I also like Sizz's idea. Can I suggest a mini decadent cheesecake made with 6 Tbsp of ground chipotles?


----------



## licia (Aug 29, 2005)

I had my lunch stolen at a place I used to work. I don't understand that at all. I DON'T WANT anyone else's lunch and don't understand their thinking.


----------



## Alix (Aug 29, 2005)

At the risk of grossing everyone out...maybe you could mention you have a young baby at home too GB, that will make them wonder what you put on that sandwich for sure!


----------



## Dove (Aug 29, 2005)

Put a loaded mouse trap in there...


----------



## GB (Aug 29, 2005)

Alix said:
			
		

> At the risk of grossing everyone out...maybe you could mention you have a young baby at home too GB, that will make them wonder what you put on that sandwich for sure!


That was in my original draft, but I decided that would give away too much personal info and I don't want the jerk to know who I am.
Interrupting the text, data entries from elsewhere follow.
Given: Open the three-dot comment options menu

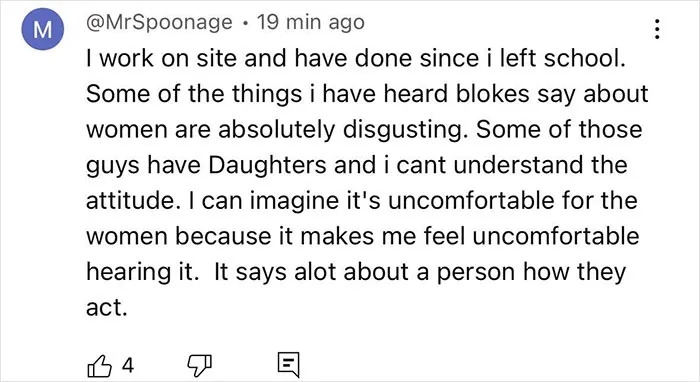Looking at the screenshot, I should pos(657,29).
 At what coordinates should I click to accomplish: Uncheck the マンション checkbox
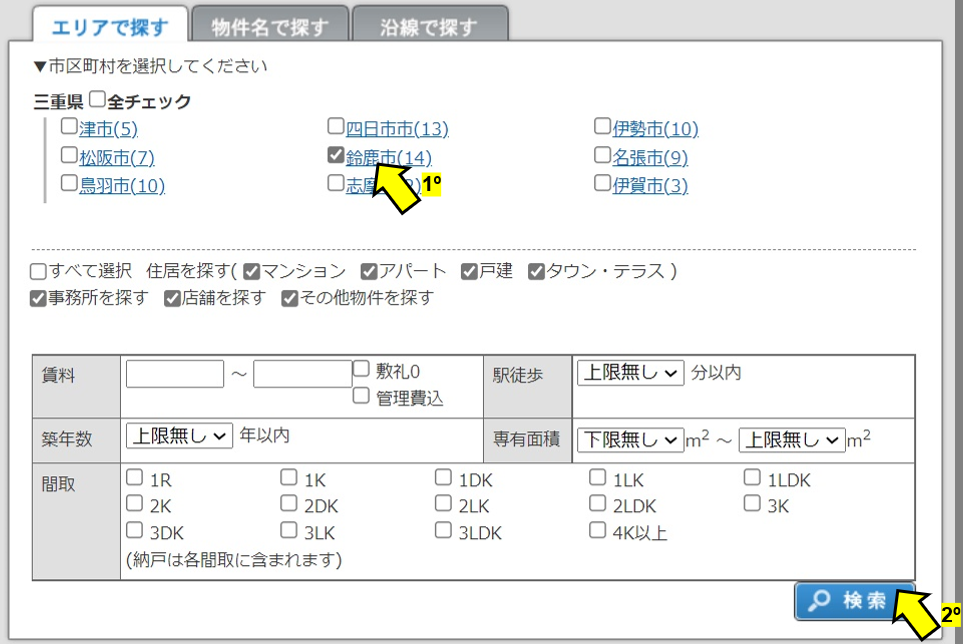(x=252, y=271)
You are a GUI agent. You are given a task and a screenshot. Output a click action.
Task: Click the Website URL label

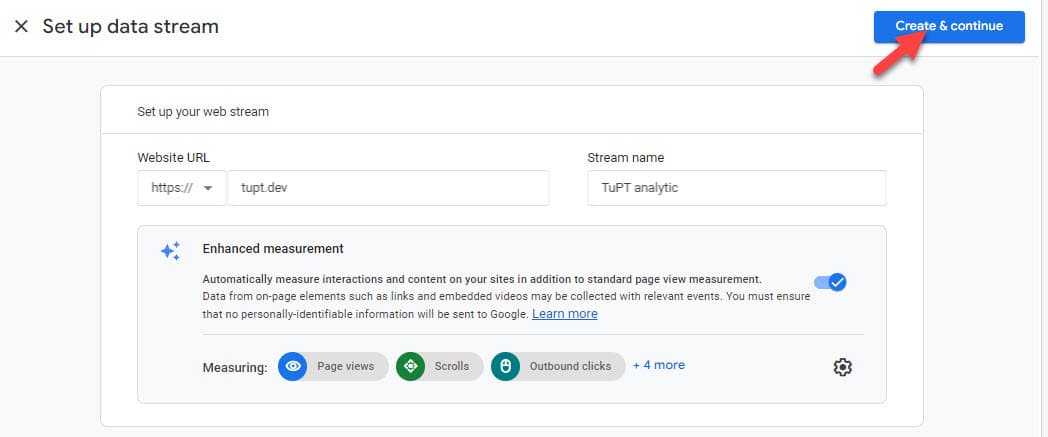pyautogui.click(x=174, y=158)
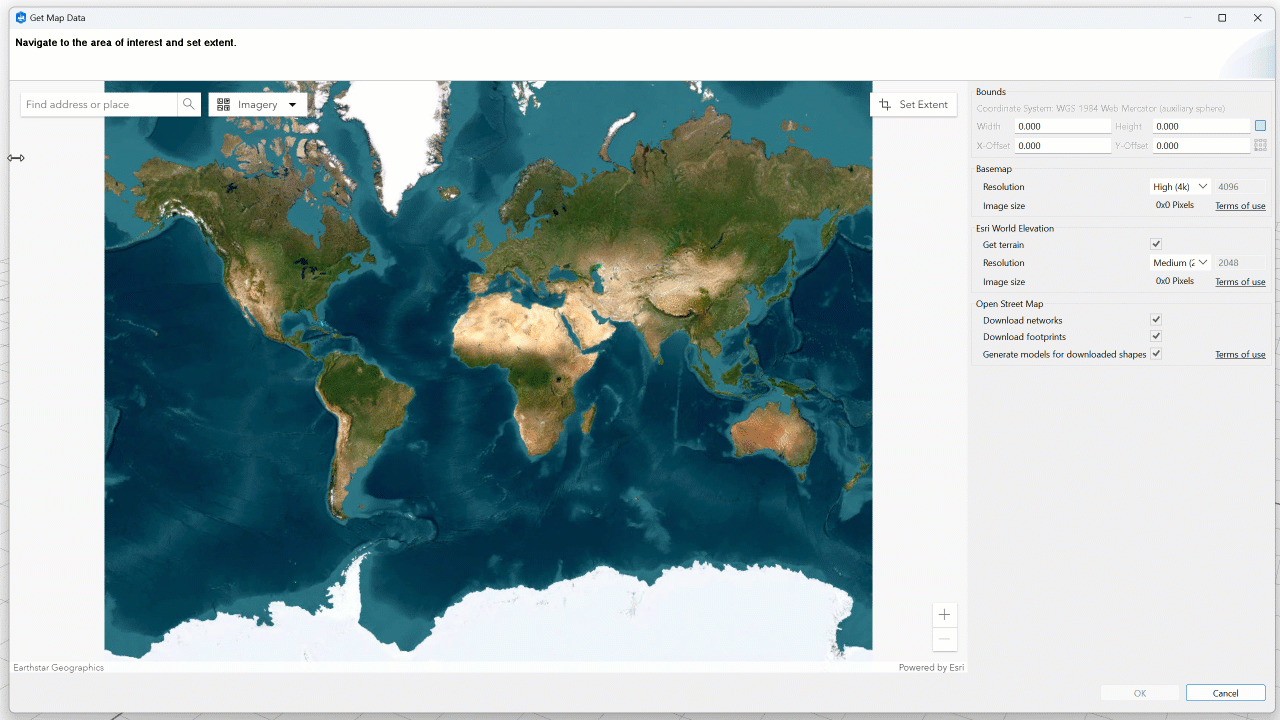The height and width of the screenshot is (720, 1280).
Task: Uncheck Generate models for downloaded shapes
Action: [1156, 354]
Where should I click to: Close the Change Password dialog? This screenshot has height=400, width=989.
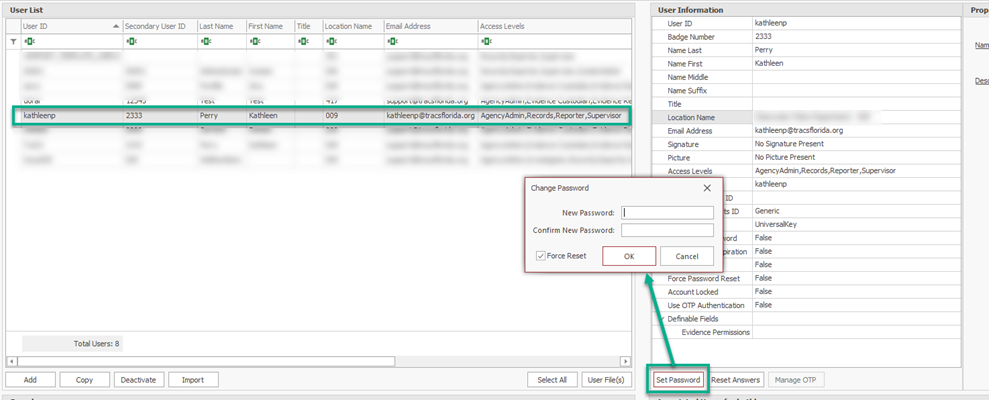(x=707, y=187)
Great idea though


----------



## Barbara L (Aug 29, 2005)

Don't post the note.  Bring something you don't have to refrigerate for lunch, and bring a decoy sandwich to put in the refrigerator.  Don't put anything that could kill the thief or anything, but a nice pocket of Tabasco in the middle, or a ton of dried granulated garlic would serve him/her right!  And he/she couldn't complain about it!

 Barbara


----------



## middie (Aug 29, 2005)

i say post the note gb. that sucks that someone stole your lunch !!
meanie poo-poo heads     .

i say make a decoy snadwhich with mud and sardines or something like that. as gross as you can make it without actually making that person sick. just gross enough to where he/she would spit it out and think twice about stealing someone else's lunch again.


----------



## mish (Aug 29, 2005)

Before I read all the posts, first thing that came to mind was plenty of red pepper flakes - and see who makes a beeline for the water cooler. I feel for you GeeBee. Think it's sad that someone has to steal food. First instinct is that someone can't afford to buy their own. Know that doesn't help you. But, when it comes to parking spaces (at the studio), if you park in someone else's spot (who shall remain nameless), they'll tidy up your windshield (& make your day) with a baseball bat.
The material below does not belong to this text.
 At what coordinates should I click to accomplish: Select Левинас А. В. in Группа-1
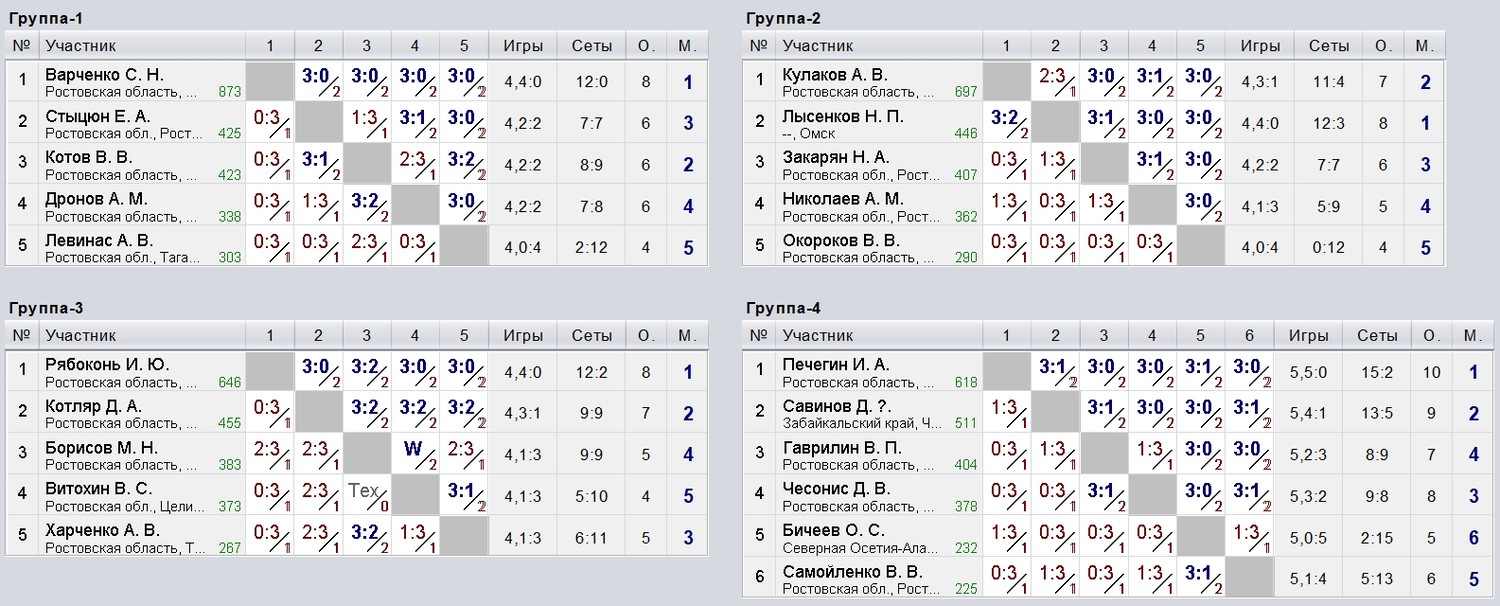[99, 240]
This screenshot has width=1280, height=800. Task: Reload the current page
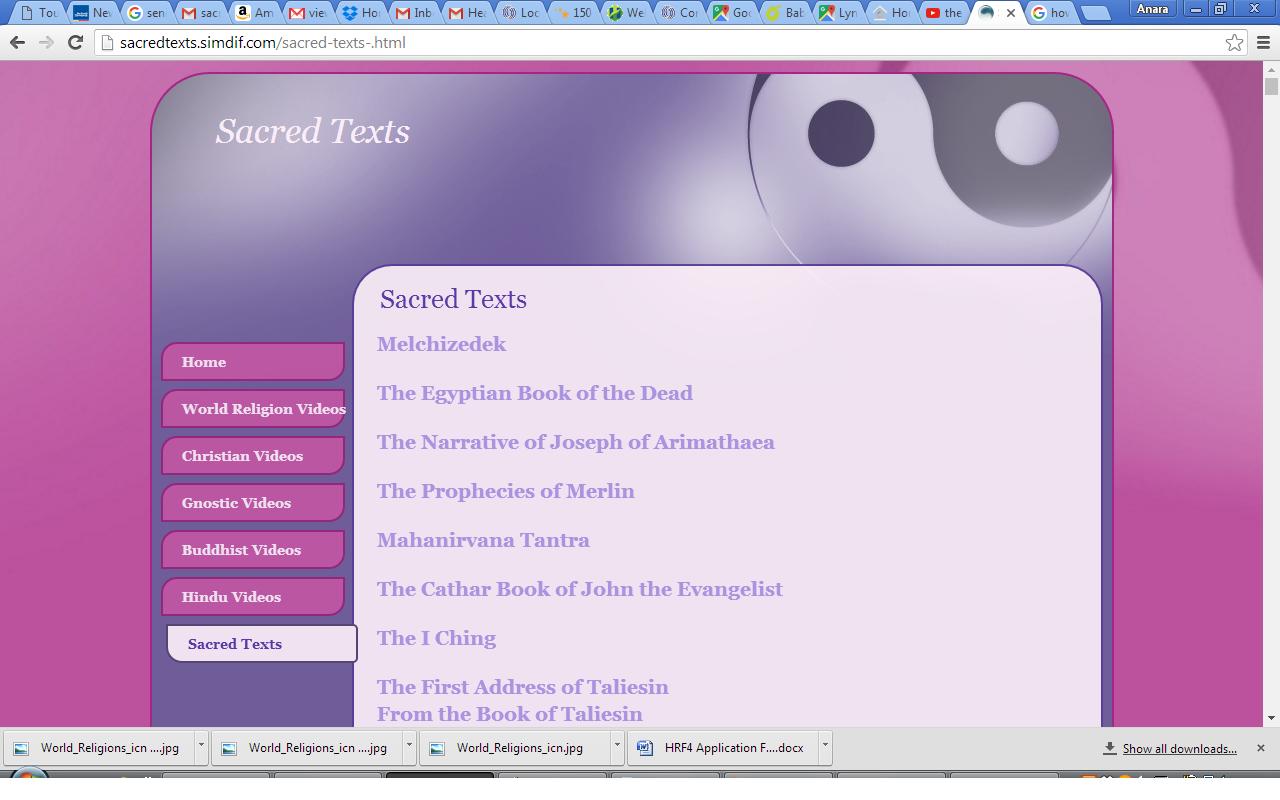coord(76,42)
The more subtle(?) approach was a sign that read 35 cars have been towed from this space.  Wanna make it 36!


----------



## jkath (Aug 29, 2005)

Oooooooooooooh! Here's another decoy idea....make a sandwich, similar to the one they stole, and put about  2 Tbsp of salt in the middle - heh heh


----------



## thier1754 (Aug 29, 2005)

Ex Lax cookies. Accompanied by apple juice that's been enhanced with ... well, when you gotta go, you gotta go. These suggestions courtesy of my husband, who solved a similar problem with a mysterious theiving dorm resident in college.


----------



## KAYLINDA (Aug 29, 2005)

Ex lax iced brownies....mmmmmmmm


----------



## MJ (Aug 29, 2005)

I hope you find out who did this to you GB - that stinks.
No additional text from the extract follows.